# Exercise prompt
Can you give everything in the listing below, from the line containing "You are a GUI" down to the line containing "point(1917,188)", both included, as a JSON list of strings with one string per line and blank lines left out?

# Input rows
┌──

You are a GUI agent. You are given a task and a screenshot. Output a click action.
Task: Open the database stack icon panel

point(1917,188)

└──
┌──

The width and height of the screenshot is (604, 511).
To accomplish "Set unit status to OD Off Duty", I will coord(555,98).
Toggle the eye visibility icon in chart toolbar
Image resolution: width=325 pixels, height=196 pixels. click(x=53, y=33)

└──

# Response below
[
  "You are a GUI agent. You are given a task and a screenshot. Output a click action.",
  "Task: Open the database stack icon panel",
  "point(1917,188)"
]